La 'Pista de baile' de Guillermo Santomá
El baile, actividad eterna y banal, tiene aquí el reconocimiento de su celebratoria importancia verdadera
15 noviembre, 2020 00:00Cada vez que viene a Madrid transforma un contexto mudo o desecado, en una fiesta, y luego se despide de ustedes y se va “hasta el próximo escándalo”, como decía Dalí. Lo hizo el año pasado (¿o fue el otro?, para mí, fue ayer) en la casa museo Cerralbo, insuflando a los salones suntuosos y decimonónicos de aquel conde y embajador carlista, muy bonito todo, con sus piezas de gran valor incluso, pero tocado por el ala del ángel de la muerte, cubierto por el polvo de un tiempo que pasó sin que se recuerde su sentido, una nueva vida de festival, derramando por los mármoles de los suelos alfombrados unas masas de lava artificial de colores ácidos y otras extravagancias, aportando tan exaltante vitalidad irreverente que era precisamente el mejor servicio que se le pudiera rendir a aquellas salas, reino del horror vacui, de los candelabros y los retratos de próceres y espadones… Para los happy few que contemplamos aquella intervención, la casa Museo Cerralbo ya no es lo mismo, y cuando la visitamos, ya retiradas las masas y demás cosas de Santomá, seguimos viendo como en una dialéctica de “realidad expandida” su eléctrica versión.
¿Protegerse de qué? ¿De una lluvia ácida, de los discursos abrasivos, de un mundo pandémico y hostil? ¿Y para qué? ¿Para celebrar algún raro ritual? Agarrado a las columnas y suspendida en el aire –sin llegar a posarse en el suelo--, ese “entoldado” brutal tiene la particularidad de ser a la vez pesado y flotante, gracias a un alarde de equilibrios y contrapesos…
¿Y eso es todo? No, solo es el principio. Para ingresar en la Pista de baile hay que seguir a lo largo de esa floración micológica de hormigón, metal y cemento, tomando conciencia de aquello hacia cuyo corazón te diriges, hasta encontrar la entrada, y entonces todo cambia: allí dentro de la tienda, bajo su cubierta de curva natural como oleaje o sábana, se baila en la pista presidida por la bola colosal de luz de colores cambiantes: un gran sol cuyos reflejos, rielando en el suelo y las paredes flotantes, tienen algo feérico.

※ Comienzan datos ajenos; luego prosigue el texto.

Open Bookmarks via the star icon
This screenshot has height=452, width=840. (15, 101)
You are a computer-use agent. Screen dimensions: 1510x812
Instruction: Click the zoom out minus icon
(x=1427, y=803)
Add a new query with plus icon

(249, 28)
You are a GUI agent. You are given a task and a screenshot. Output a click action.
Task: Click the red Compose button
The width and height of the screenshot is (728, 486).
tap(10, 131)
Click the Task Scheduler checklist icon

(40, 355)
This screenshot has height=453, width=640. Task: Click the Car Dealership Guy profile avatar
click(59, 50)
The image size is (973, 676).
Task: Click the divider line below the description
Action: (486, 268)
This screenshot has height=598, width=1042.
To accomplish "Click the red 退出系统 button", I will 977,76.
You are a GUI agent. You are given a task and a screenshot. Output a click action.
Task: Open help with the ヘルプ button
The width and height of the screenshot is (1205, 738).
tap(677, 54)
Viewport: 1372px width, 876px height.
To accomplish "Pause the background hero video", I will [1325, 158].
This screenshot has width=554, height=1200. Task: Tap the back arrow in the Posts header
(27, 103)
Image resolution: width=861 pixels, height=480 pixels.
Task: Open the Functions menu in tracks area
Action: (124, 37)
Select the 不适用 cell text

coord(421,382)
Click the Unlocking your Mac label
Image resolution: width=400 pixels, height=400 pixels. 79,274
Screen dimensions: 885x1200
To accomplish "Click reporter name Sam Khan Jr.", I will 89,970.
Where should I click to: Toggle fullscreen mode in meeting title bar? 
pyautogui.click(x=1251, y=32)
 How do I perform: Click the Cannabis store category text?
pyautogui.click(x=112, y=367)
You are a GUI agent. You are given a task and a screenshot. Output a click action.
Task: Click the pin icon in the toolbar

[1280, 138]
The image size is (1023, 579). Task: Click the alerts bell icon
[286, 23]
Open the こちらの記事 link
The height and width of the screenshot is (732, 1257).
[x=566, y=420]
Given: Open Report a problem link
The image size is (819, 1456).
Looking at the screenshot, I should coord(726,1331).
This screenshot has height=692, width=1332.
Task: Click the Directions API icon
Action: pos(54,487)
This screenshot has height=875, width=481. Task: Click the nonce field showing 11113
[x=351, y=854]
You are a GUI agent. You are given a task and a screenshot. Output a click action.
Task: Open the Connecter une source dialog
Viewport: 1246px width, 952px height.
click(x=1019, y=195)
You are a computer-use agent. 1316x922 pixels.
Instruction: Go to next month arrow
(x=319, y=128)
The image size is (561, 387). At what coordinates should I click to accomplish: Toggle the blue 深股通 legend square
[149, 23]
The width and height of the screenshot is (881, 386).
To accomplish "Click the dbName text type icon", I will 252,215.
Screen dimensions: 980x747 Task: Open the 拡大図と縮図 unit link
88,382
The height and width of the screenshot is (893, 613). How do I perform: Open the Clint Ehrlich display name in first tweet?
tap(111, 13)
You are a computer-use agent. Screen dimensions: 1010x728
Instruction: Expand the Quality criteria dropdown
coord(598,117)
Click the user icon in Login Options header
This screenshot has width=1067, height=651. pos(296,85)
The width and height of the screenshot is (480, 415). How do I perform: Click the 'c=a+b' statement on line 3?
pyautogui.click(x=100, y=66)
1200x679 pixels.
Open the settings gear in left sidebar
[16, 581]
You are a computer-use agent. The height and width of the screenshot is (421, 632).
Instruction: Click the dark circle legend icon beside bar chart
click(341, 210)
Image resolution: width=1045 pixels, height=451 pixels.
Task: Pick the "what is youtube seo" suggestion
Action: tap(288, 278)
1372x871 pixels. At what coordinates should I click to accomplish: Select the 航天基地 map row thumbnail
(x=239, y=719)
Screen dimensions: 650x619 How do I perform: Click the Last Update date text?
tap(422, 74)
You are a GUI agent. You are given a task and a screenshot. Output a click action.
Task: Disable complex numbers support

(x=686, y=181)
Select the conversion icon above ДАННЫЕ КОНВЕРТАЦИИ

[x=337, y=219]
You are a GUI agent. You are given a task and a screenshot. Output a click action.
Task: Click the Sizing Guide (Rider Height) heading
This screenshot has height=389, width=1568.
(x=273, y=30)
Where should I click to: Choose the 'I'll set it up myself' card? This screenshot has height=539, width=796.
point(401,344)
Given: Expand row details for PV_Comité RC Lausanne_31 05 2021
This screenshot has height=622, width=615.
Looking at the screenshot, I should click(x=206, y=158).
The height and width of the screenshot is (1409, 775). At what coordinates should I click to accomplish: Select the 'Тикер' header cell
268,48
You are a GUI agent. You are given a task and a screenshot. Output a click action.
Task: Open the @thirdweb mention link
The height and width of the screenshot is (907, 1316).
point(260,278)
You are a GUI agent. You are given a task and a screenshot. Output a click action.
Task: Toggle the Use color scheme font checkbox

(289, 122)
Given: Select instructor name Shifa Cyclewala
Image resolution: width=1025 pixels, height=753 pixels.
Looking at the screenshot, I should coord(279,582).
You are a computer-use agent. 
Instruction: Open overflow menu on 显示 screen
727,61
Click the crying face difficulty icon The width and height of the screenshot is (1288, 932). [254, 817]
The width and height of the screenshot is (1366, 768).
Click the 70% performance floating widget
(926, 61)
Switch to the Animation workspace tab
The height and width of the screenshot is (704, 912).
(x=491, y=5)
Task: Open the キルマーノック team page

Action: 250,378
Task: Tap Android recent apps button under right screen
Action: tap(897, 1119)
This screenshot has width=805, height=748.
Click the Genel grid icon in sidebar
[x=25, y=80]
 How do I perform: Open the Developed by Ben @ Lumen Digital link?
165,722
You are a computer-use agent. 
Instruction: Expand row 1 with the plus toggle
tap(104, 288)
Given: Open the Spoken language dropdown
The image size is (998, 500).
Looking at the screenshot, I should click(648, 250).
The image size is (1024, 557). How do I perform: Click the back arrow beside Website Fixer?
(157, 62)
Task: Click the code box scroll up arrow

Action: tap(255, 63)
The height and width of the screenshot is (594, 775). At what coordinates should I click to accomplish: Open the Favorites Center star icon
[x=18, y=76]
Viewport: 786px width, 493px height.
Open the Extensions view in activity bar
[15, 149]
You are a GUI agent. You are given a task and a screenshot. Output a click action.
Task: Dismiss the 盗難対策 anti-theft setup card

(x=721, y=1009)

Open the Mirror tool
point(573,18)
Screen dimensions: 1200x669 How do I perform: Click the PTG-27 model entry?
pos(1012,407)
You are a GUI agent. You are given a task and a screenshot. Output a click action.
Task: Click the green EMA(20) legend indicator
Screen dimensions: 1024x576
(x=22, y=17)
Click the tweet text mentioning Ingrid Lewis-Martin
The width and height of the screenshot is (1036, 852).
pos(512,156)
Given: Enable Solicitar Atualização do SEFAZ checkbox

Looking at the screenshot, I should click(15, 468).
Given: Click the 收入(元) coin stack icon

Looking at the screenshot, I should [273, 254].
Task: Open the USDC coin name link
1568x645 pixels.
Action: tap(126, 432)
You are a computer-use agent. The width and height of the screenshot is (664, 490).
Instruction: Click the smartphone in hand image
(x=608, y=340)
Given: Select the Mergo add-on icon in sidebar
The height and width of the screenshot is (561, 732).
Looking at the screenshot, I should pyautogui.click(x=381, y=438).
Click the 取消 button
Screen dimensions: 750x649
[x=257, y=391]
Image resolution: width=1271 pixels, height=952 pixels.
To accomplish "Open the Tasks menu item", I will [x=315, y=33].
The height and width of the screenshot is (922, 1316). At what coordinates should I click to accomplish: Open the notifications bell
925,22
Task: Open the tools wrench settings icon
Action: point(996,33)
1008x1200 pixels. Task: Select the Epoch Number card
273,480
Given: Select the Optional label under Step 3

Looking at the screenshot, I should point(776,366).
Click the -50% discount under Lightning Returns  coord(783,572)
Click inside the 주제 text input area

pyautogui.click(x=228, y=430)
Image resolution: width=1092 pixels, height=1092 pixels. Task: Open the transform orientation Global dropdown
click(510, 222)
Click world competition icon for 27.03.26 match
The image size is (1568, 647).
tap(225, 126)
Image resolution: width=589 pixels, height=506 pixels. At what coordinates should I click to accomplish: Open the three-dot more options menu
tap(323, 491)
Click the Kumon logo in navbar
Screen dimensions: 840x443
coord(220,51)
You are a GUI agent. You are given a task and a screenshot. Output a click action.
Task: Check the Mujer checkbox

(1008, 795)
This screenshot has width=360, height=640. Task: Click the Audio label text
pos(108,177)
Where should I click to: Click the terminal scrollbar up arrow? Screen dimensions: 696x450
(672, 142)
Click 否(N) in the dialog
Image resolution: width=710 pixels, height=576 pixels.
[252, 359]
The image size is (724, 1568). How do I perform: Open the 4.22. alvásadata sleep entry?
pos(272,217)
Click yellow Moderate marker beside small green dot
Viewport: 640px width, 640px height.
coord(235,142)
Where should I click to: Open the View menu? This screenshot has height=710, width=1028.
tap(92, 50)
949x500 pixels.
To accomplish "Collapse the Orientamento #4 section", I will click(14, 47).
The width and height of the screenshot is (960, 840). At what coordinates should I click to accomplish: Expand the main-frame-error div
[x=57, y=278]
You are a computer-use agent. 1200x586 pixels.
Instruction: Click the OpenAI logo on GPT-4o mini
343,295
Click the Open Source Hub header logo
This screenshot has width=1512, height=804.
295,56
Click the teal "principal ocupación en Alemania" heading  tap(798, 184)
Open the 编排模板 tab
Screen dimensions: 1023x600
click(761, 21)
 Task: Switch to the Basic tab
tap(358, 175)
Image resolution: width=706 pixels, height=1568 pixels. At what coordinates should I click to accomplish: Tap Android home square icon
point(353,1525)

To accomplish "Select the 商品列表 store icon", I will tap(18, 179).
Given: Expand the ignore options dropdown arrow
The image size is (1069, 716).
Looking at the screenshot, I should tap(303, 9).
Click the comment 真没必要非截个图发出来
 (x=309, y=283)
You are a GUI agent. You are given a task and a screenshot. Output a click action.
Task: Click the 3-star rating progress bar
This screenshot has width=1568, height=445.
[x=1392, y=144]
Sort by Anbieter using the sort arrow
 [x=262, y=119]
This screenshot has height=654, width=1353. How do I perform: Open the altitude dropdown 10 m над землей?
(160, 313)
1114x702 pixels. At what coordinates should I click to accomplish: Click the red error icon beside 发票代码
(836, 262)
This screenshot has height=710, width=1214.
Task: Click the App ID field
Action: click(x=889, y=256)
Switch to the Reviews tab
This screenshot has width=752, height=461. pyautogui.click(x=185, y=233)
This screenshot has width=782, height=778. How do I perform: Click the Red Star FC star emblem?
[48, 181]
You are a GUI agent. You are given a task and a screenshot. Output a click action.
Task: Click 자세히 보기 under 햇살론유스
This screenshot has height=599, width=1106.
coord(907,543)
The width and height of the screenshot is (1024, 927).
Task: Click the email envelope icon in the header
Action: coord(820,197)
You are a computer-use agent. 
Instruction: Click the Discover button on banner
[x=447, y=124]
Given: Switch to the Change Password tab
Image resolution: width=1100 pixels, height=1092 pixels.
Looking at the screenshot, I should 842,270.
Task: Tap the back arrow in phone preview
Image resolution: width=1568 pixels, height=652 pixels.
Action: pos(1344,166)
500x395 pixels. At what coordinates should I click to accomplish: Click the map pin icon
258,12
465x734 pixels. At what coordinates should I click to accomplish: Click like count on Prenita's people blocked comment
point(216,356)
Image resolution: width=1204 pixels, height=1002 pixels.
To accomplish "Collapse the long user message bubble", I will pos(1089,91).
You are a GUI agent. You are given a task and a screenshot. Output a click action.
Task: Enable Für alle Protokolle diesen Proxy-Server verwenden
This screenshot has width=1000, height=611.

El baile, actividad eterna y banal, tiene aquí el reconocimiento de su celebratoria importancia verdadera. Yo lo entendí, nada más entrar, de una sola mirada. De allí de donde venía, de un mundo ultrajado por los pelmazos, las sanguijuelas y los virus, había accedido, gracias a una simple operación de la inteligencia estética, a un recuerdo, a un reducto de libertad –resguardada por el cemento protector y presidida por un sol de colores candentes. Tuve la suerte de pisar esa Pista de baile (hay estricto control de aforo) el día de la inauguración, y aquel día tocaba un disc jockey estupendo que creo se llama Juanito Jones, pero no estoy seguro, no sé nada djs, sabe Dios que para mí el infierno es una discoteca, tal como se la presenta Satán a Simeón el estilita en la escena final de la película de Buñuel: “¿Cuándo podremos irnos?”, pregunta angustiado Simeón, y para su desesperación el diablo responde: “Nos quedaremos aquí toda la eternidad”. Pero también sé lo mucho que para un espíritu joven, joven como aquellos chicos y chicas que en escaso número, tapados con mascarillas y guardando las distancias de seguridad, en fin, respetando las inevitables restricciones que la plaga impone, bailaban libres,…
…o sea: para un espíritu social, sociable, empático, ilusionado, para cualquier chica o chico con el corazón ardiente, el alma viva y el temor a que llegue demasiado pronto el closing time, significa o sugiere una Pista de baile encantadora como esa: el recuerdo de algo precioso, la alegría que le fue arrebatada y la promesa de que se le devolverá.